The protected content should be rendered only after the server-side guard accepts the signed unlock cookie.

deriveRequestOrigin(request) is exported from @srcabc/notabot-next/server for apps that need the same origin resolution in their own policy wrappers.

Subject-Token Route (durable passkey step-up)

To enable durable passkey step-up, add a same-origin subject-token route. The widget calls it to obtain a server-minted identity token bound to your site, the widget session, and the request origin.

import { createNotabotSubjectTokenRoute } from "@srcabc/notabot-next/server"
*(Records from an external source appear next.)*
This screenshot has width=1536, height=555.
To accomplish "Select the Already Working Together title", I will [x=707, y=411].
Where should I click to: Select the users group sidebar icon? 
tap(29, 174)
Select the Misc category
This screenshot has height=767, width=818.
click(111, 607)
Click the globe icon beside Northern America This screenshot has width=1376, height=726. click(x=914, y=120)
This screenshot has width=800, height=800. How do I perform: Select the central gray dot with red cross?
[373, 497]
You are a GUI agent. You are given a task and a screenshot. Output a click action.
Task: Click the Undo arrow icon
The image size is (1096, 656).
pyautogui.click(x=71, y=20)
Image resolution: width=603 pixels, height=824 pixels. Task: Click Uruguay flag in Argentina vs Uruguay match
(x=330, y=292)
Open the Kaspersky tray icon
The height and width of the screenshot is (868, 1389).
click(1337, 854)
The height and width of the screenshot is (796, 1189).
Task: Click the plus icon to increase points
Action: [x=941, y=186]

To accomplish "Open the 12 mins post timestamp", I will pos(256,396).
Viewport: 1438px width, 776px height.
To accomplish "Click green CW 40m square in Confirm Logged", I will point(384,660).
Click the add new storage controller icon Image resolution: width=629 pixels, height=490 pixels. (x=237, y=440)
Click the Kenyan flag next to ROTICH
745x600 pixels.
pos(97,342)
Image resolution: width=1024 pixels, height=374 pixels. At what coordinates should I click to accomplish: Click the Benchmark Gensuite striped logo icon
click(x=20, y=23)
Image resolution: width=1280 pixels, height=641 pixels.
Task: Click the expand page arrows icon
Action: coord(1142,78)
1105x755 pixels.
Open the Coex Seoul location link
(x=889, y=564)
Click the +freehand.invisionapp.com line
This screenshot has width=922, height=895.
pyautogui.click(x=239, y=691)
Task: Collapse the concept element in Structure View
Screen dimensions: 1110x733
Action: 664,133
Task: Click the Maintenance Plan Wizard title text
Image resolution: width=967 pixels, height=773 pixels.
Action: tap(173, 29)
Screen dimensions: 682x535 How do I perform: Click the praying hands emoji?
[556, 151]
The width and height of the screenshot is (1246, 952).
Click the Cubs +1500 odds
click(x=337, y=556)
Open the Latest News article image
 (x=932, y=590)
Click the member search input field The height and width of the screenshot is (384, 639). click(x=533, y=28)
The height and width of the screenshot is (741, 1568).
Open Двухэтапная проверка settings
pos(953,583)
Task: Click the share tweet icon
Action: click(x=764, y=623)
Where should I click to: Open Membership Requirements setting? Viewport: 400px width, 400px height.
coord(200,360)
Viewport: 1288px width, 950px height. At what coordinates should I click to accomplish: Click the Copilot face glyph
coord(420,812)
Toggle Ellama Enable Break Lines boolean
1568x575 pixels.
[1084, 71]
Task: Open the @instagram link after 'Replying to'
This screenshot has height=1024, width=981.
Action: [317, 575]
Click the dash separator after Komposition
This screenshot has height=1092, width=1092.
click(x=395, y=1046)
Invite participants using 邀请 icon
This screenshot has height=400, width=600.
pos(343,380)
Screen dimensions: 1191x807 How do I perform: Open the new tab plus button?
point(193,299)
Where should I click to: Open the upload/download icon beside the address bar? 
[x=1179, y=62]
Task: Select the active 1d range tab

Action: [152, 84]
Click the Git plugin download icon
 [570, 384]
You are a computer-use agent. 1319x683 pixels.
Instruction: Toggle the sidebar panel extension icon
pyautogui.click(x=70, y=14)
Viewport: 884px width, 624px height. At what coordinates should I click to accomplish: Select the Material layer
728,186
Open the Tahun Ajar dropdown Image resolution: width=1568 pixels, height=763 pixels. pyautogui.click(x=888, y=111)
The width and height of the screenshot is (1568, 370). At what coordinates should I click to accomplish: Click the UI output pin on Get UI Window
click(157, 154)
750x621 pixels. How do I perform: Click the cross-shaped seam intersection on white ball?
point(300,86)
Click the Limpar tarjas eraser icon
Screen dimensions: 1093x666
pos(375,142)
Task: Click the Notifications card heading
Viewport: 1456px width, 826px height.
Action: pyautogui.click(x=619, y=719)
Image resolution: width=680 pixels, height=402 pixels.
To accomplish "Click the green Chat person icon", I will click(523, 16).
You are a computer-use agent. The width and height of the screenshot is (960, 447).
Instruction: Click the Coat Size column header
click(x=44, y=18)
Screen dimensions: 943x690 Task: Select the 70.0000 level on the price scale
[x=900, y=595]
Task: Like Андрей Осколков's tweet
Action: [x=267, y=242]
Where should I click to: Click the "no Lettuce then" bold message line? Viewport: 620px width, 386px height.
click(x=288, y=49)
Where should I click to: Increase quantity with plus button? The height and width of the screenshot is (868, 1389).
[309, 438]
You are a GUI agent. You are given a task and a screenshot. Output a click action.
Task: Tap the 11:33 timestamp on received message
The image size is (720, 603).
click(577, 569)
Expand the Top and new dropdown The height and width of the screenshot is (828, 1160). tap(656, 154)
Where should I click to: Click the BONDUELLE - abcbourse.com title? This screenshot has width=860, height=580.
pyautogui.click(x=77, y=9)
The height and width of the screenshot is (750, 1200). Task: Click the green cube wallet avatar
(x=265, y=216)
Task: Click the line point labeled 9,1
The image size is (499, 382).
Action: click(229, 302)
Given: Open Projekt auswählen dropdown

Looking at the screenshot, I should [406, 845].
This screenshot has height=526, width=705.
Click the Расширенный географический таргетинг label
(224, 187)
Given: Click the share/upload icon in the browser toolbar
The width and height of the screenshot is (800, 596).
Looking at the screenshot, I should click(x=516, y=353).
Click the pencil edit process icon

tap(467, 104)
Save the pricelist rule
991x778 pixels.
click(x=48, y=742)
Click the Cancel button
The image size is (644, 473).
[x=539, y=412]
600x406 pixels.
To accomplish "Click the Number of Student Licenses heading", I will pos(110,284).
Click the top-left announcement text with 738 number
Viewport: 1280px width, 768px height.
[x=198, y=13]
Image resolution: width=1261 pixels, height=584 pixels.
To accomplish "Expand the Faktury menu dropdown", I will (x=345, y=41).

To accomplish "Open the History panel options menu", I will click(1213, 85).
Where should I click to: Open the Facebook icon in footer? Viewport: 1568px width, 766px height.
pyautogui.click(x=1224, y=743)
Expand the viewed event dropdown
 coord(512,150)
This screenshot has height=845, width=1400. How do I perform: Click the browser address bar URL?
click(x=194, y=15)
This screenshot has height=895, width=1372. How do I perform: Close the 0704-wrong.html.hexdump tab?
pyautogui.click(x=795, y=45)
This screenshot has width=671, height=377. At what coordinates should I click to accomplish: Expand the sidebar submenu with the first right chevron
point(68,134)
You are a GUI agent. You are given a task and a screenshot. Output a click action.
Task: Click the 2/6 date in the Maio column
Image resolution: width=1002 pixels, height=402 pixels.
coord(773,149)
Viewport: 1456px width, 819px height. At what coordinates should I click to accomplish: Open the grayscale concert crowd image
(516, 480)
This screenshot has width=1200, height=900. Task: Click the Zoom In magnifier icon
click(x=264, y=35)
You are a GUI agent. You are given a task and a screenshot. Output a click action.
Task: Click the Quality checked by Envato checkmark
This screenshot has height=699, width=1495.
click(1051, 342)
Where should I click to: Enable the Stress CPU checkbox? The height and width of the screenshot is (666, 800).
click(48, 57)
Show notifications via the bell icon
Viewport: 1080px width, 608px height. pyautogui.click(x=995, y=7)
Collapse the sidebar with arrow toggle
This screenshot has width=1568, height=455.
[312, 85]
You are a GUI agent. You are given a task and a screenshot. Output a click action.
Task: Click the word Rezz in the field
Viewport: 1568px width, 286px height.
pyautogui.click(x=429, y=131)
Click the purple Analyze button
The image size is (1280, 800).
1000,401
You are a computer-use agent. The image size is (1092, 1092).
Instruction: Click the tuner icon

export const POST = createNotabotSubjectTokenRoute({
  siteKey: process.env.NOTABOT_SITE_KEY!,
  signingSecret: process.env.NOTABOT_SIGNING_SECRET!,
  subjectCookieName: "notabot_subject",
  allowedScopes: ["challenge", "verify", "register"],
  defaultScopes: ["challenge", "verify"],
})
  • The subject identity is server-authoritative: it lives in a long-lived HttpOnly first-party cookie and is never taken from the request body. Don't send your own subject_id from the client.
  • requested_scopes are allowlisted; unknown scopes are rejected. register enables passkey enrolment; manage_credentials is not granted by default.
  • The endpoint must be same-origin with the page (the NotabotGate subjectTokenUrl is resolved to an absolute same-origin URL and a cross-origin URL is rejected).
  • It fails closed (503) without a signing secret and never logs raw tokens.

Passkey policy

Passkey mode is owned by the Notabot developer portal per-URL/action policy (disabled | optional | step_up | required). Do not set it from the frontend in production. The optional passkeyMode prop on NotabotGate is an explicit override for demos/local development only.

apiBase

You may pass either form to apiBase; the package normalizes internally:

https://notabot.srcabc.com
https://notabot.srcabc.com/api/v1

The widget uses the /api/v1 form; NotabotValidator uses the host-only form (its paths already include /api/v1). Mixing them by hand causes /api/v1/api/v1/...; the helpers widgetApiBase/validatorApiBase (exported) prevent that.

Security notes

  • Server mints identity and signs contracts; the client only requests verification.
  • Never expose NOTABOT_SIGNING_SECRET / NOTABOT_UNLOCK_COOKIE_SECRET to the browser.
  • All cryptography lives in @srcabc/notabot-server; this package never reimplements it.
  • The unlock and subject-token routes fail closed on every error.

Events

NotabotGate reacts to the widget events: notabot:verified (success), notabot:failed, notabot:error, notabot:expired (challenge expired — actionable "solve again", no auto-retry). Passkey notabot:passkey:fallback / passkey:* events are informational and never treated as fatal (the CAPTCHA fallback still proceeds).